Today, we’re awash in high-quality television series – they are the staples of streaming-based everyday screen culture. But not long ago these “quality series” were seen as exceptional treats, and critics did their utmost to convince us that they were fully legitimate artworks, on a par with novels and auteur films.
In the beginning of this summer, with vacation around the corner, I was looking forward to finally have time to dig into Mare of Easttown. And catch up on the latest seasons of Better Call Saul and The Handmaid’s Tale. And the new Lupin episodes.
Perhaps I could give Startup a chance too, or just go for the sure-fire mood-booster: A repeat viewing of Call My Agent (Dix pour cent).
This list could go on, and I still wouldn’t need to look beyond Netflix and HBO Nordic, the two portals that give Swedish and Nordic viewers access to the shows just mentioned. If I were to throw Disney+, Amazon Prime and Apple+ into the mix, I would be in real trouble. And that still leaves out local options ranging from SVT Play to Viaplay and C More.
Streaming wars
My problem, it seems, is that there is too much great serial TV and too little time. Or this is what much of the cultural conversation in Sweden about serial television would have me believe. Consider the infinite lists of “must-see” TV series published in Swedish newspapers in recent years, and the frequency of headlines such as “Sixty TV Series to Watch this Spring – Everything New that the Streaming Services Have to Offer” (”60 tv-serier att se i vår”, 2018) and “The Binge Viewer’s Guide to the Galaxy of Series” (“Sträcktittarens guide till seriegalaxen”, 2015).
Or consider the generosity with which Swedish media provides us with information about the streaming services that make quality serial TV available, from straight-up consumer guides to more in-depth takes on the so-called “streaming wars.”
I am hardly the only one who has come to take for granted cheap, easy and instant access to a supply of first-rate serial TV that will always vastly exceed my binge-viewing capacities.
To some degree, then, the opening paragraphs above make up a discursive pastiche.
But I think they also capture significant aspects of television today, not only in terms of how the medium takes shape as a cultural imaginary, but also in their allusions to changes that are quite material and real – redefined modes of viewing and new media habits; the unprecedented plenitude of content; an ever-intensifying competition for the time, attention, and money of the users of streaming media; and so on.
All of these changes also resonate on the level of the everyday experiences of media consumers. I am hardly the only one who has come to take for granted cheap, easy and instant access to a supply of first-rate serial TV that will always vastly exceed my binge-viewing capacities.

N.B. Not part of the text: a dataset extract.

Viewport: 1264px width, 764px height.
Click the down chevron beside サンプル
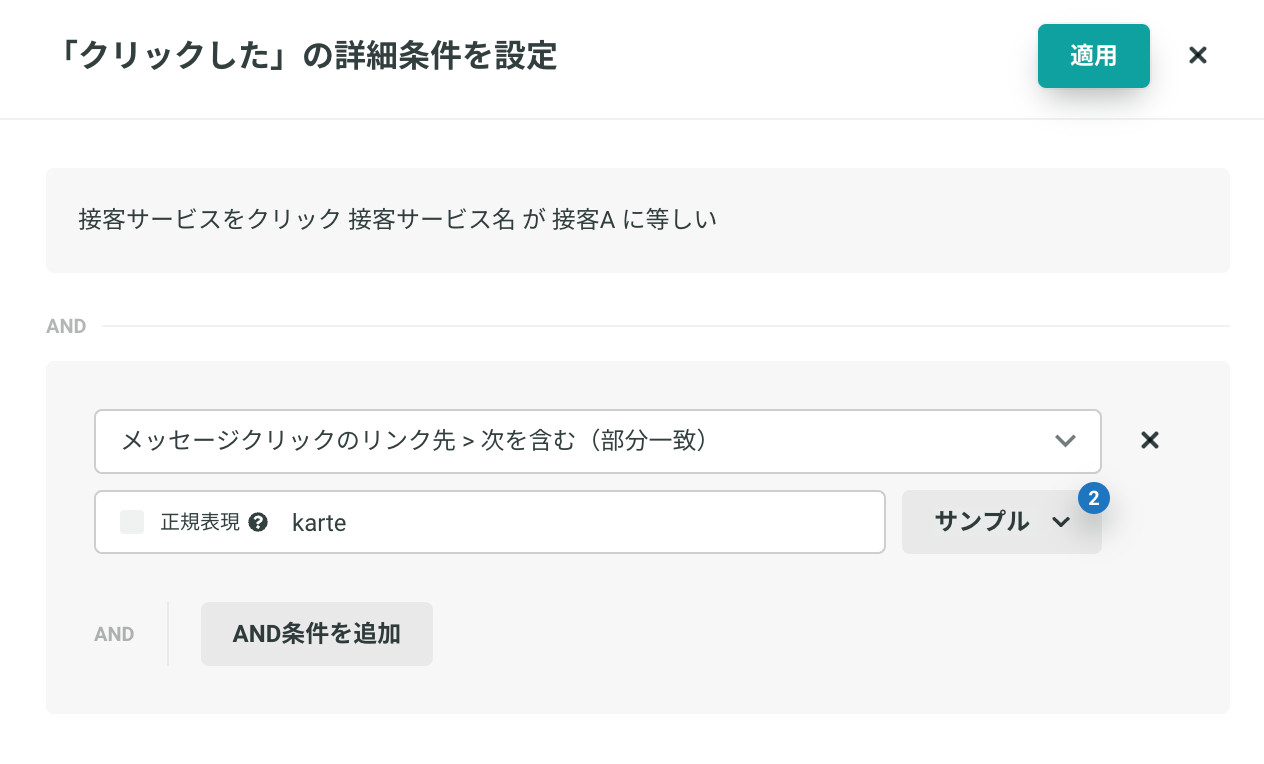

Denigration of the ordinary
Once so habituated, we might find it difficult to remember a not-so-distant past when “quality TV series” were regarded as rare exceptions in a vast wasteland of mindless TV entertainment.
And we might have already forgotten the extraordinary passion with which cultural critics and journalists used to make the case for “quality TV” – American prestige series of the HBO ilk in particular – as legitimate artworks. Which would be too bad, as these previously dominant discourses are well worthy of our recollection and scholarly attention. They contain a fascinating story about cultural consecration and they offer a window into the transformation of television in Sweden in the post-monopoly era.
Or that’s the basic contention of my recent Nordicom Review article Renegotiating quality TV in the Swedish press, which explores the reception of American quality serial TV in leading Swedish newspapers from 1999 to the early 2010s.
One peculiar aspect of the public conversation about serial TV in that period was the way in which journalists and culture critics tended to extend their claims about a highly specific form of programming to the entire medium of television.
For many of these writers, the artistic excellence they detected in (or, rather, ascribed to) shows such as The Sopranos, The Wire, Mad Men and Breaking Bad proved not only that such series were legitimate artworks on a par with great novels or auteur films, but also that the cultural status of television had been upgraded “on all levels,” as one critic put it (Häglund, cited in Hultman, 2007).
But a closer look at the discourse shows that the embrace of quality serial TV largely came at the expense of a denigration of the rest of television, including “ordinary” programming, “ordinary” modes of viewing, and “ordinary” viewers – that faceless mass of TV viewers who lacked the sophistication of culture critics or were reluctant or unable to assume an aesthetic disposition to television and apply the standards of literary criticism that many cultural journalists of that era were well versed in and simply began to redirect toward a new favorite cultural object.
Similarly, and related, what many critics at the time framed as an assault on cultural hierarchies looks in the rearview mirror like the exact opposite – the norms of what we could call “bourgeois” aesthetics (see Bourdieu 1984) were perceived to pertain to certain forms of television, but this was a testament to the resilience of those dominant norms, not an indication of their dissolution.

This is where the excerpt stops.